Tuesday, October 26, 2010

Last year, I challenged Tatting Times readers to see how many shuttles they could empty (by tatting the small ends. Of course, I was, as usual, trying to pack too many things into too short a time to take the dare myself, though several people discovered several hundred shuttles occupied with forgotten bits of thread. Knowing I, too, had to do something about this situation, in the August Tatting Times, I offered this small and easy pattern - which quickly went viral! I almost think we need a support group of people working on it. Yes, it does leave you with a lot of ends – but sewing them in truly doesn’t take long, and it’s a wonderful take-along meditative experience. Here’s how far I’ve gotten.
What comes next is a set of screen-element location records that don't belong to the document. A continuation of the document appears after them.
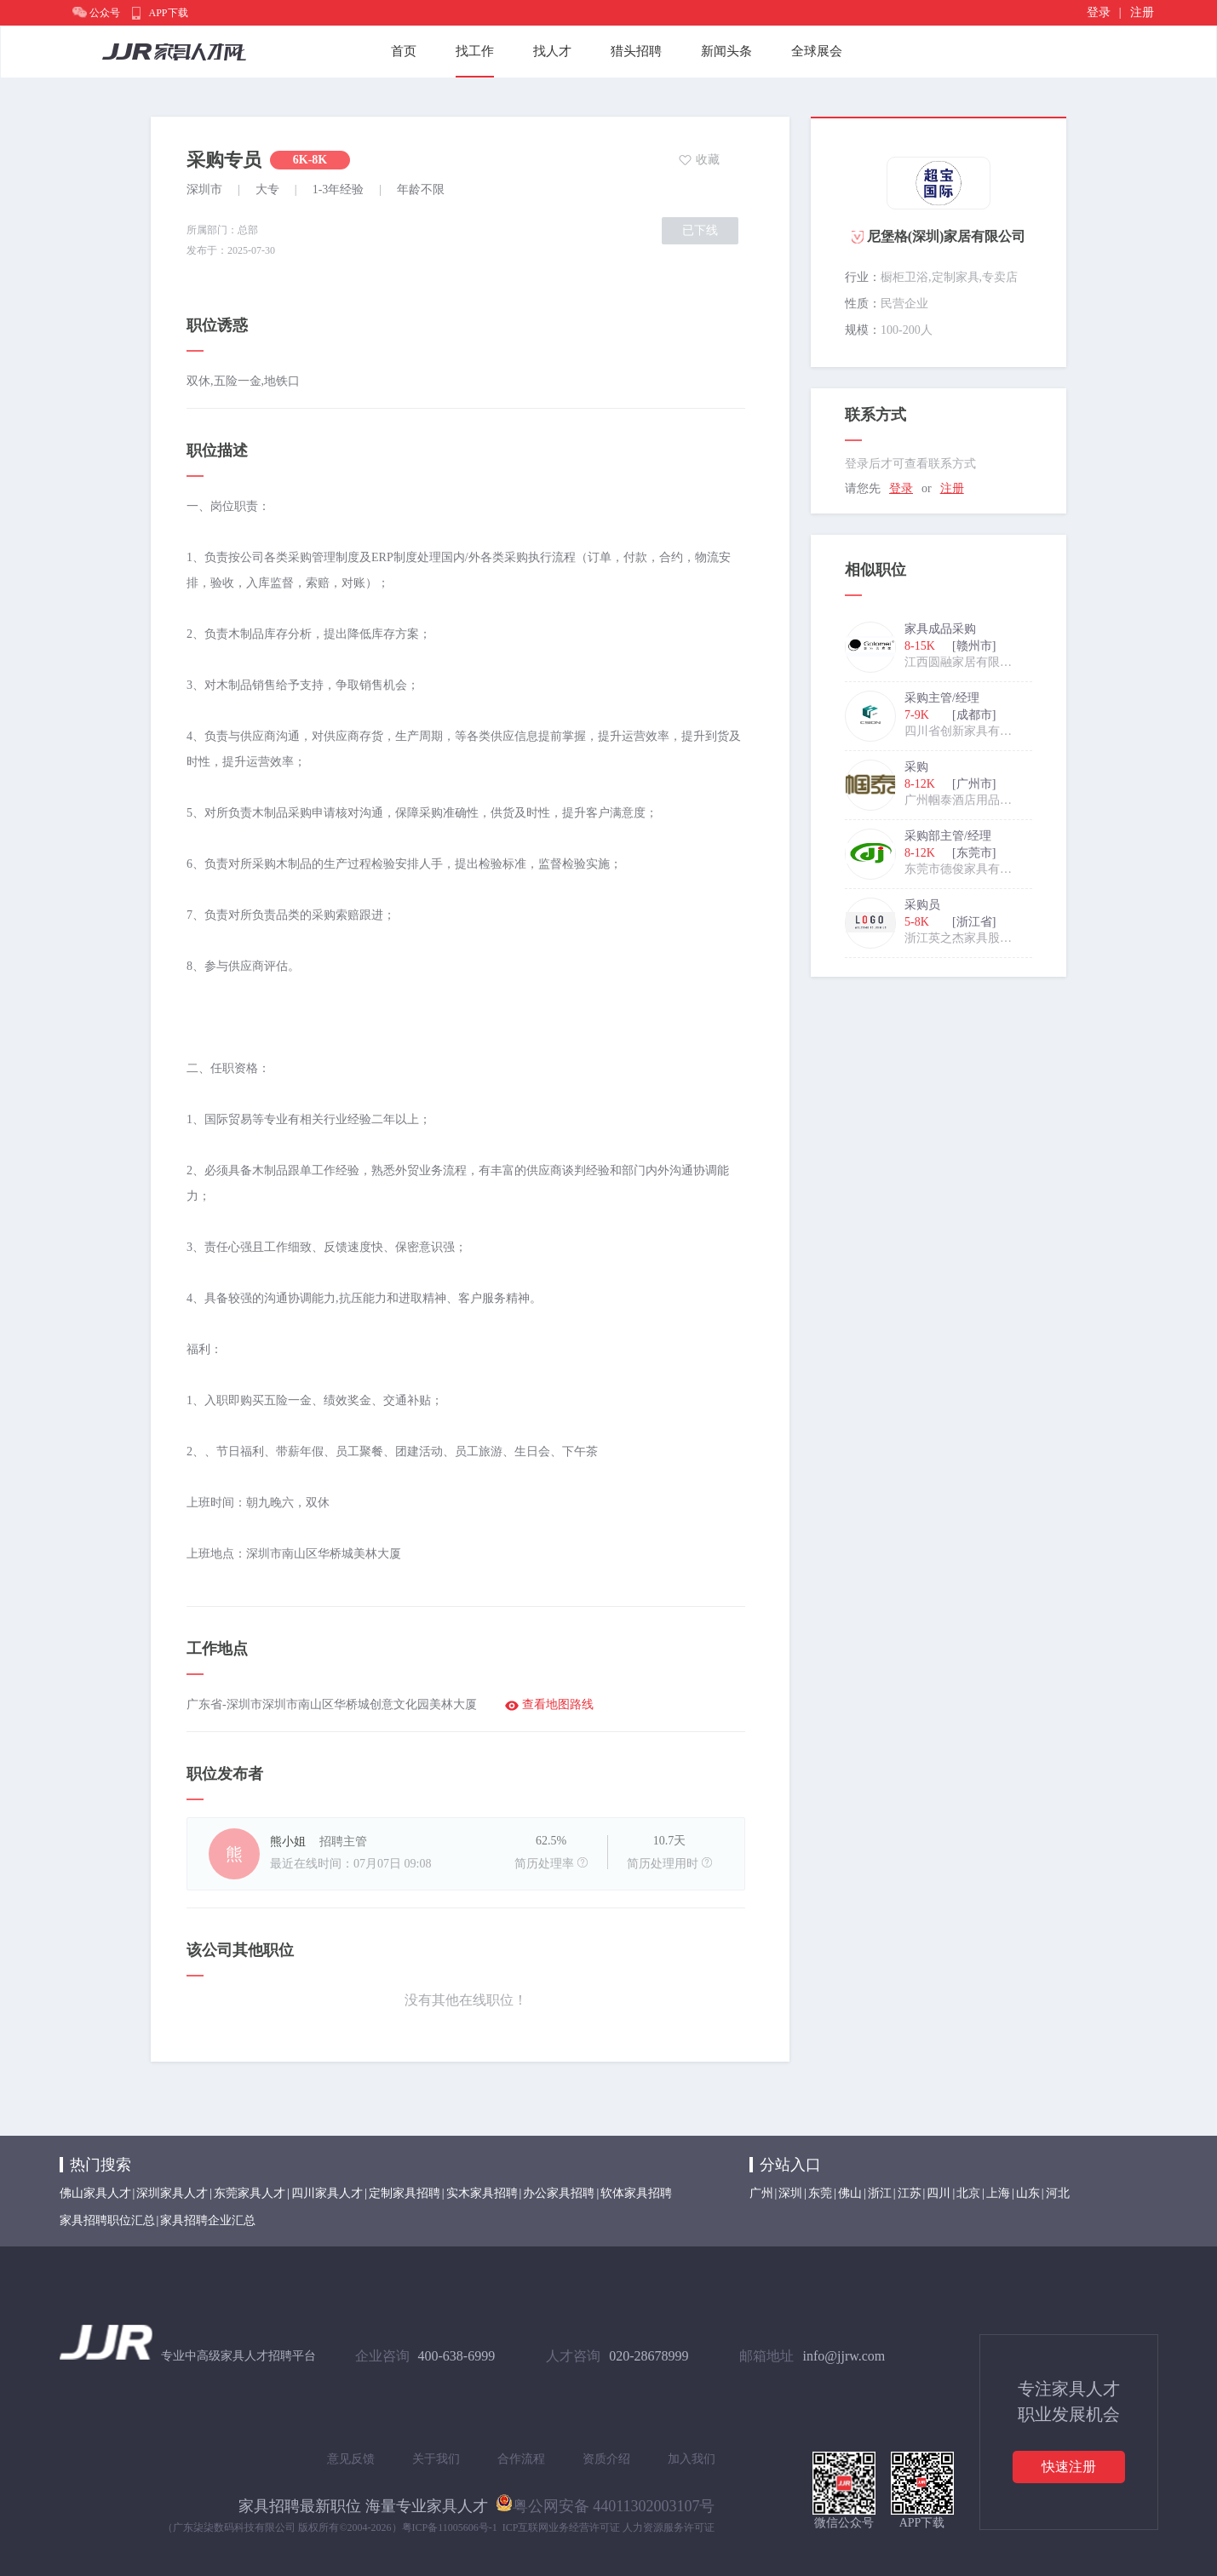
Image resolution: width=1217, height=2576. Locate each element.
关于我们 (436, 2459)
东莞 (820, 2193)
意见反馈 (351, 2459)
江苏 (909, 2193)
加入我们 (691, 2459)
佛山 (850, 2193)
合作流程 (521, 2459)
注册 (1142, 12)
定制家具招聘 (404, 2193)
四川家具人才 (327, 2193)
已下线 (700, 230)
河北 (1058, 2193)
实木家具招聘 (482, 2193)
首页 (403, 51)
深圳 (790, 2193)
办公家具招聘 (558, 2193)
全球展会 (816, 51)
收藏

Pam Freck made hers a bit more organized – she groups her flowers into sevens and tats a border of solid-colored flowers around each group.
Here’s the pattern – the center ring is R: 5-5-5-5-5-5 (five picots, plus the start and end of the ring; then CH around: 6-6+ (six times). You need a little more than a meter of thread per flower. You can keep going forever… Or stop whenever you’ve reached something of a recognizable shape.
When the big purple tractor was finished clearing scrub and trees, this lovely maple was revealed in its fall splendor… it was almost worth all the trouble and expense of having the junk hauled away to see this beauty!

Sunday, October 24, 2010

It’s impossible to pick up and summarize everything that’s happened since I last blogged. Life moved on, of course. These socks (right) got finished – so did a few others. Other projects got started and finished.
These socks, (above, really blurry, but really, they are socks) for instance, were dyed in the same dye-lot as sock yarn I special-dyed for my friend Phyllis. I dyed mine using sport-weight sock yarn, which struck me as a great idea. A lot of Seneca Santa hat and mitten sets, for which I made a lot of hats (I think I’ve done more than 50 this year) and also a batch of mittens. More will happen later this year. I made this bag (below)
for an exchange and got even more into the idea of combining tatting and crazy quilting, something I later taught at the International Old Lacer’s gathering in Portland, Oregon this past summer. I did a batch of traveling, all of it fun. One of the nicest results of a trip – one to the Palmetto Tatters Guild conference in late August, was that Sue Hanson came to visit for a week. Unfortunately, it was a really busy week in September, including the work season in full bloom, a primary election and Rosh Hashonah, but we did manage to have a get together with a larger group of tatters. It was our third informal tatting gathering this year and a whole lot of fun. Here are Sue Hanson (on the left) and Sherry Townsend, in front of one of our smaller flower gardens, wearing each others’ hats. I tried Sue's hat on too, and liked it so much, I decided to keep it - at least, in my photo! Also a lot of people, not seen, sitting on the porch egging them on and applauding. Also not imaged at this moment is the tremendous job Sue did of organizing my studio. She claimed it was fun for her, and it was amazing, I learned a lot. I've still got a distance to go... when things calm down a bit around here. Which is not yet. Just to make life more interesting, we’ve been having a lot of work done around the house and the shop – a lot of trees cut and brush removed from the edge of the woods so we could get more sunshine and more lawn to mow (which always sounds like fun in the fall when lawn-mowing season is over) and as I write on Sunday morning, a drainage ditch is being cut to one side of the shop entry, to pull water away from the foundation of the house on that side. The person who's doing it is absolutely wonderful - smart and logical, and I expect it will make a great difference. And, in the “What was I thinking?” department, a few years ago I signed up to do a solo quilt show - so when my nose hasn’t been to the grindstone, it’s been pressed up against the sewing machine. I’m stopping now to work on finishing yet another quilt… more later!